Nothing in the listing may be skipped; repeat it all exactly.

_PROVIDED DATA_
-- Opening Marker --

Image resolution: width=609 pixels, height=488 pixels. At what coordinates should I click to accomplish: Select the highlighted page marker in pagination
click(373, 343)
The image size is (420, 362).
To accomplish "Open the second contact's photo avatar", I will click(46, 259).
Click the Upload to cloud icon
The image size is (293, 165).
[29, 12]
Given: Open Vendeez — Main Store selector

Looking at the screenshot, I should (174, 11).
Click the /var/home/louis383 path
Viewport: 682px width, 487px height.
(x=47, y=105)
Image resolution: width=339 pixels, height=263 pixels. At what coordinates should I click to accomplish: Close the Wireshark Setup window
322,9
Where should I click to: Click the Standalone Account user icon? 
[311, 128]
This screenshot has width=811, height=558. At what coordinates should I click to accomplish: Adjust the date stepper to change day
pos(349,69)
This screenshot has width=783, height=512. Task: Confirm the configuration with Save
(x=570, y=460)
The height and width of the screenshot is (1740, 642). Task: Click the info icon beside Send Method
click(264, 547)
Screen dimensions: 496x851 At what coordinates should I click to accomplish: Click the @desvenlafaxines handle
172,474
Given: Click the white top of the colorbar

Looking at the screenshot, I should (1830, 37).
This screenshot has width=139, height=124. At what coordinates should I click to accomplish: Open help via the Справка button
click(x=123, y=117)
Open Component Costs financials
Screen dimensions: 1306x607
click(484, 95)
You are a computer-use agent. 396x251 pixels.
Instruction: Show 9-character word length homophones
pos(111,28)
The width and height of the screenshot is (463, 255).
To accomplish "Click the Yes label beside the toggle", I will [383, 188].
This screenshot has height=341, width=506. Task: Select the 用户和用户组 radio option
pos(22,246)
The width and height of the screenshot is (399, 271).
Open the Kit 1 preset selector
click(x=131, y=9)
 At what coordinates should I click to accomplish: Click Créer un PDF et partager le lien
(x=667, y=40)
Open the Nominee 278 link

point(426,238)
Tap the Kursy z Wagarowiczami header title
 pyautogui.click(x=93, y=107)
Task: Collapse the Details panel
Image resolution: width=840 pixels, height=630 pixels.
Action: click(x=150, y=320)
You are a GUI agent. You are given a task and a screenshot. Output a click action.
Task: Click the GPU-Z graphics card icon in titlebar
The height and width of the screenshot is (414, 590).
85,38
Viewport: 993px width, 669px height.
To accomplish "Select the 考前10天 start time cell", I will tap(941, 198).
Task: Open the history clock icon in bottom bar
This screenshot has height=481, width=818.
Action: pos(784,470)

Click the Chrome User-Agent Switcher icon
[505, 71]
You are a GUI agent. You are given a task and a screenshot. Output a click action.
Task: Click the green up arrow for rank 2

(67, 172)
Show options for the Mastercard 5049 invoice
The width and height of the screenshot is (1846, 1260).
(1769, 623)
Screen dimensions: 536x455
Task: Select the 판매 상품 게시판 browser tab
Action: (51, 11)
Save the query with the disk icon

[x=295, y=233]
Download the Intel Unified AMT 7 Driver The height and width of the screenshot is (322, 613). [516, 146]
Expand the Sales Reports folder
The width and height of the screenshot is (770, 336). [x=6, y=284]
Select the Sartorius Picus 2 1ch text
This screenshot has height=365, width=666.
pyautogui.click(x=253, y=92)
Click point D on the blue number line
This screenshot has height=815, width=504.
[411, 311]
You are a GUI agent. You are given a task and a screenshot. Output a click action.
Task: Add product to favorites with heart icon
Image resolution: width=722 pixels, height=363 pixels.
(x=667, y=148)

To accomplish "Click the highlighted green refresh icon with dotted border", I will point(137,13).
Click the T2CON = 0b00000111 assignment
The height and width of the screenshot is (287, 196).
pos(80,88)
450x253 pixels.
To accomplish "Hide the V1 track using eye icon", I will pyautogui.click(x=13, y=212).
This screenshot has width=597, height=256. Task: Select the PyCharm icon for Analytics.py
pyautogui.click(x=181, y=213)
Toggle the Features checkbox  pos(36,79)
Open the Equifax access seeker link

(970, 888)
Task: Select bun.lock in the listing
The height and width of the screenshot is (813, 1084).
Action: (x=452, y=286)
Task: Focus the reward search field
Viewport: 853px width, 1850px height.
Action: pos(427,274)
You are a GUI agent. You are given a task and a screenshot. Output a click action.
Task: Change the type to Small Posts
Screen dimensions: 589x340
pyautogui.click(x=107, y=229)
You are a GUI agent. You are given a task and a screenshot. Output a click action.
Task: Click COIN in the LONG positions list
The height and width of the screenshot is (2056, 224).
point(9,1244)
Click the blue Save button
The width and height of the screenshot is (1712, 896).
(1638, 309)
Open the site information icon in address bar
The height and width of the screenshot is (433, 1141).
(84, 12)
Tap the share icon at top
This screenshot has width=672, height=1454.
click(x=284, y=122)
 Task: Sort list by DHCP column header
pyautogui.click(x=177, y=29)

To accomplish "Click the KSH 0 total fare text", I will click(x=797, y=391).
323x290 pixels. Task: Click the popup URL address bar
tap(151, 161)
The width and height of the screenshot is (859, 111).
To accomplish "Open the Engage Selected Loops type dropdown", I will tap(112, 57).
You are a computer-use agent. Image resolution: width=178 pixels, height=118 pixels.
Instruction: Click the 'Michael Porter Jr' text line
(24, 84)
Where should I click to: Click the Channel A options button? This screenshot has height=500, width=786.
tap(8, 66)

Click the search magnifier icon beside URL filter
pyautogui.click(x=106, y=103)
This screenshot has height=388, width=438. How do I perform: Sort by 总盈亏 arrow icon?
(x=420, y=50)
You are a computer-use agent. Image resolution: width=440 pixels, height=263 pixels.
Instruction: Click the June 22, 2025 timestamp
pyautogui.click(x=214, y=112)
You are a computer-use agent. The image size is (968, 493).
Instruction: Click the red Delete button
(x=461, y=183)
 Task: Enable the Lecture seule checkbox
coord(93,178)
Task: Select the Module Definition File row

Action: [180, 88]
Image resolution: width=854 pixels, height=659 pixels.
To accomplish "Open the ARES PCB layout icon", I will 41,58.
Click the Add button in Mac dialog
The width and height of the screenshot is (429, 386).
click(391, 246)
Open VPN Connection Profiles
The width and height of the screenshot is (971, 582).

-- Closing Marker --

_OUTPUT FOR THIS EXERCISE_
Image resolution: width=609 pixels, height=488 pixels. At what coordinates should I click to accomplish: Select the highlighted page marker in pagination
click(373, 343)
The image size is (420, 362).
To accomplish "Open the second contact's photo avatar", I will click(46, 259).
Click the Upload to cloud icon
The image size is (293, 165).
[29, 12]
Given: Open Vendeez — Main Store selector

Looking at the screenshot, I should (174, 11).
Click the /var/home/louis383 path
Viewport: 682px width, 487px height.
(x=47, y=105)
Image resolution: width=339 pixels, height=263 pixels. At what coordinates should I click to accomplish: Close the Wireshark Setup window
322,9
Where should I click to: Click the Standalone Account user icon? 
[311, 128]
This screenshot has width=811, height=558. At what coordinates should I click to accomplish: Adjust the date stepper to change day
pos(349,69)
This screenshot has width=783, height=512. Task: Confirm the configuration with Save
(x=570, y=460)
The height and width of the screenshot is (1740, 642). Task: Click the info icon beside Send Method
click(264, 547)
Screen dimensions: 496x851 At what coordinates should I click to accomplish: Click the @desvenlafaxines handle
172,474
Given: Click the white top of the colorbar

Looking at the screenshot, I should (1830, 37).
This screenshot has width=139, height=124. At what coordinates should I click to accomplish: Open help via the Справка button
click(x=123, y=117)
Open Component Costs financials
Screen dimensions: 1306x607
click(484, 95)
You are a computer-use agent. 396x251 pixels.
Instruction: Show 9-character word length homophones
pos(111,28)
The width and height of the screenshot is (463, 255).
To accomplish "Click the Yes label beside the toggle", I will [383, 188].
This screenshot has height=341, width=506. Task: Select the 用户和用户组 radio option
pos(22,246)
The width and height of the screenshot is (399, 271).
Open the Kit 1 preset selector
click(x=131, y=9)
 At what coordinates should I click to accomplish: Click Créer un PDF et partager le lien
(x=667, y=40)
Open the Nominee 278 link

point(426,238)
Tap the Kursy z Wagarowiczami header title
 pyautogui.click(x=93, y=107)
Task: Collapse the Details panel
Image resolution: width=840 pixels, height=630 pixels.
Action: click(x=150, y=320)
You are a GUI agent. You are given a task and a screenshot. Output a click action.
Task: Click the GPU-Z graphics card icon in titlebar
The height and width of the screenshot is (414, 590).
85,38
Viewport: 993px width, 669px height.
To accomplish "Select the 考前10天 start time cell", I will tap(941, 198).
Task: Open the history clock icon in bottom bar
This screenshot has height=481, width=818.
Action: pos(784,470)

Click the Chrome User-Agent Switcher icon
[505, 71]
You are a GUI agent. You are given a task and a screenshot. Output a click action.
Task: Click the green up arrow for rank 2

(67, 172)
Show options for the Mastercard 5049 invoice
The width and height of the screenshot is (1846, 1260).
(1769, 623)
Screen dimensions: 536x455
Task: Select the 판매 상품 게시판 browser tab
Action: (51, 11)
Save the query with the disk icon

[x=295, y=233]
Download the Intel Unified AMT 7 Driver The height and width of the screenshot is (322, 613). [516, 146]
Expand the Sales Reports folder
The width and height of the screenshot is (770, 336). [x=6, y=284]
Select the Sartorius Picus 2 1ch text
This screenshot has height=365, width=666.
pyautogui.click(x=253, y=92)
Click point D on the blue number line
This screenshot has height=815, width=504.
[411, 311]
You are a GUI agent. You are given a task and a screenshot. Output a click action.
Task: Add product to favorites with heart icon
Image resolution: width=722 pixels, height=363 pixels.
(x=667, y=148)

To accomplish "Click the highlighted green refresh icon with dotted border", I will point(137,13).
Click the T2CON = 0b00000111 assignment
The height and width of the screenshot is (287, 196).
pos(80,88)
450x253 pixels.
To accomplish "Hide the V1 track using eye icon", I will pyautogui.click(x=13, y=212).
This screenshot has width=597, height=256. Task: Select the PyCharm icon for Analytics.py
pyautogui.click(x=181, y=213)
Toggle the Features checkbox  pos(36,79)
Open the Equifax access seeker link

(970, 888)
Task: Select bun.lock in the listing
The height and width of the screenshot is (813, 1084).
Action: (x=452, y=286)
Task: Focus the reward search field
Viewport: 853px width, 1850px height.
Action: pos(427,274)
You are a GUI agent. You are given a task and a screenshot. Output a click action.
Task: Change the type to Small Posts
Screen dimensions: 589x340
pyautogui.click(x=107, y=229)
You are a GUI agent. You are given a task and a screenshot. Output a click action.
Task: Click COIN in the LONG positions list
The height and width of the screenshot is (2056, 224).
point(9,1244)
Click the blue Save button
The width and height of the screenshot is (1712, 896).
(1638, 309)
Open the site information icon in address bar
The height and width of the screenshot is (433, 1141).
(84, 12)
Tap the share icon at top
This screenshot has width=672, height=1454.
click(x=284, y=122)
 Task: Sort list by DHCP column header
pyautogui.click(x=177, y=29)

To accomplish "Click the KSH 0 total fare text", I will click(x=797, y=391).
323x290 pixels. Task: Click the popup URL address bar
tap(151, 161)
The width and height of the screenshot is (859, 111).
To accomplish "Open the Engage Selected Loops type dropdown", I will tap(112, 57).
You are a computer-use agent. Image resolution: width=178 pixels, height=118 pixels.
Instruction: Click the 'Michael Porter Jr' text line
(24, 84)
Where should I click to: Click the Channel A options button? This screenshot has height=500, width=786.
tap(8, 66)

Click the search magnifier icon beside URL filter
pyautogui.click(x=106, y=103)
This screenshot has height=388, width=438. How do I perform: Sort by 总盈亏 arrow icon?
(x=420, y=50)
You are a computer-use agent. Image resolution: width=440 pixels, height=263 pixels.
Instruction: Click the June 22, 2025 timestamp
pyautogui.click(x=214, y=112)
You are a computer-use agent. The image size is (968, 493).
Instruction: Click the red Delete button
(x=461, y=183)
 Task: Enable the Lecture seule checkbox
coord(93,178)
Task: Select the Module Definition File row

Action: [180, 88]
Image resolution: width=854 pixels, height=659 pixels.
To accomplish "Open the ARES PCB layout icon", I will 41,58.
Click the Add button in Mac dialog
The width and height of the screenshot is (429, 386).
click(391, 246)
Open VPN Connection Profiles
The width and height of the screenshot is (971, 582).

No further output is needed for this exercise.